Per cui oggi il quotidiano “Sport” ha fatto una lista di possibili acquisti che lo sceicco potrebbe regalare a Guardiola: si parla di una disponibilità praticamente illimitata, e l’arrivo di Guardiola potrebbe essere l’occasione per il City di fare il salto di qualità anche a livello europeo, dove finora ha sempre fallito.

Sono ipotesi, ma è praticamente sicuro che Guardiola ha chiesto garanzie per il suo approdo. Quindi qualcosa si muoverà per certo. Andando per ipotesi, si è cercato dunque di capire quali potessero essere i calciatori che potrebbero essere adatti al gioco di Guardiola.

In porta Hart non è una garanzia e, soprattutto, non è abituato a giocare fuori dai pali, quasi da libero aggiunto, come Neuer. La richiesta di Guardiola potrebbe orientarsi su Claudio Bravo del Barcellona. In difesa, andrebbero cambiati i centrali. Otamendi è costato parecchio, ma è troppo vecchia scuola per le idee del nuovo allenatore: potrebbero arrivare Stones (che interessava pure al Chelsea) e il basco Laporte. A destra Zabaleta potrebbe tornare utile ancora per qualche anno, mentre a sinistra Pep preferirebbe puntare su un suo pretoriano: l’austriaco Alaba.

A centrocampo serve qualcuno in grado di dettare i ritmi: a Sport ipotizzano possa essere il nostro Marco Verratti, insieme ad un’altra faccia nota: Paul Pogba. Per il resto, l’attacco è il reparto messo meglio del City, con De Bruyne e Sterling freschi acquisti, impensabile restino fuori dal progetto tecnico. Anche David Silva si sposa in pieno con le idee tattiche di Guardiola.

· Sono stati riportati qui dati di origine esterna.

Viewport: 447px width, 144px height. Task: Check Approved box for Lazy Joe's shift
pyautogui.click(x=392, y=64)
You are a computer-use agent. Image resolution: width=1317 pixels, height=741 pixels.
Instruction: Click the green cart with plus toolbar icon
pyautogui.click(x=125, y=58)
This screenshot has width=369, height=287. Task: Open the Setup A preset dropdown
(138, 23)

Per non parlare di Aguero: dopo Messi e Muller un altro falso nueve per Pep è già pronto in casa (per quanto il Kun sia molto più centravanti dei due sopra citati).

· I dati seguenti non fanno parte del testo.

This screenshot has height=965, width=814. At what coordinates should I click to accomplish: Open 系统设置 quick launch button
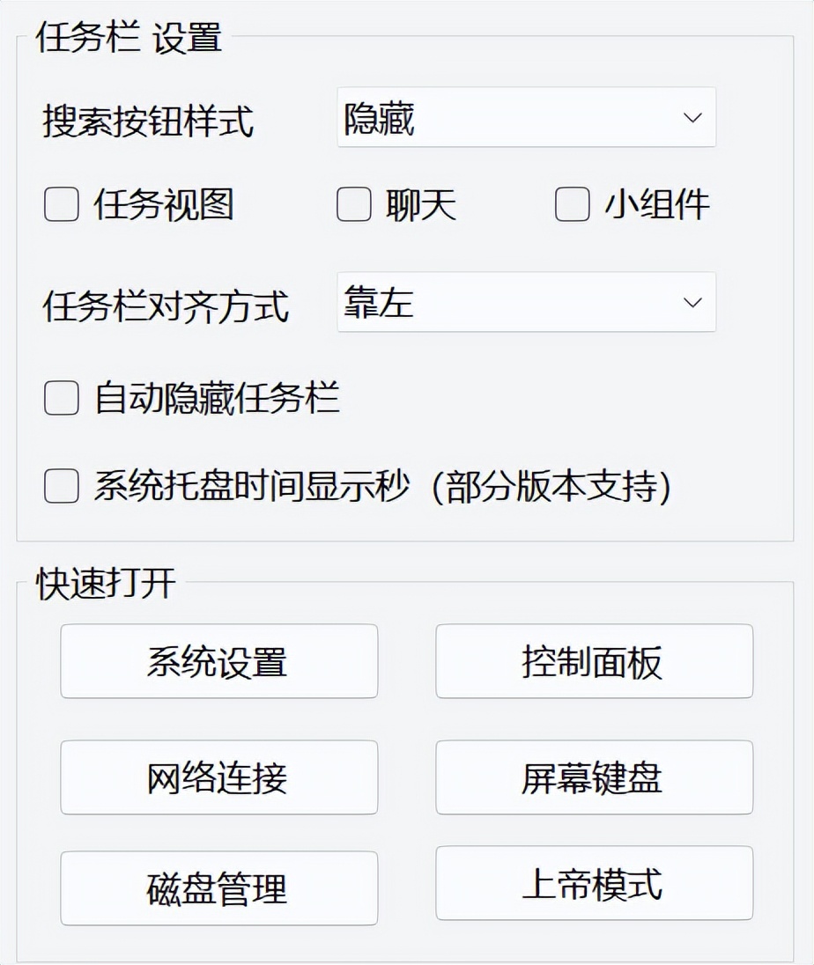click(x=218, y=661)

Realtà? Fantasia? Sogni? Chissà, sicuro è che il Manchester City, nella prossima estate, non starà a guardare.

La sfida per Pep, sarà un’altra. Negli ultimi anni, il Bayern ha praticamente vinto la Bundesliga senza rivali, e lui ha potuto anche innovare e permettersi qualche sperimentazione. Il calcio inglese, invece, è qualcosa di nettamente diverso. Anche al Barcellona, per esempio, le squadre di Guardiola incontravano spesso scarsa resistenza, e la Liga si riduceva a una corsa a due (o al massimo a tre) e in goleade ripetute. In Premier, uno dei campionati in cui il livello medio è più alto, le cose saranno diverse. Niente tappeti rossi, aggressività e squadre che giocano un calcio profondamente opposto. E che forse non hanno nemmeno voglia di stare troppo a guardare il possesso palla delle squadre di Guardiola. Insomma, forse, la vera sfida di Pep sarà proprio questa.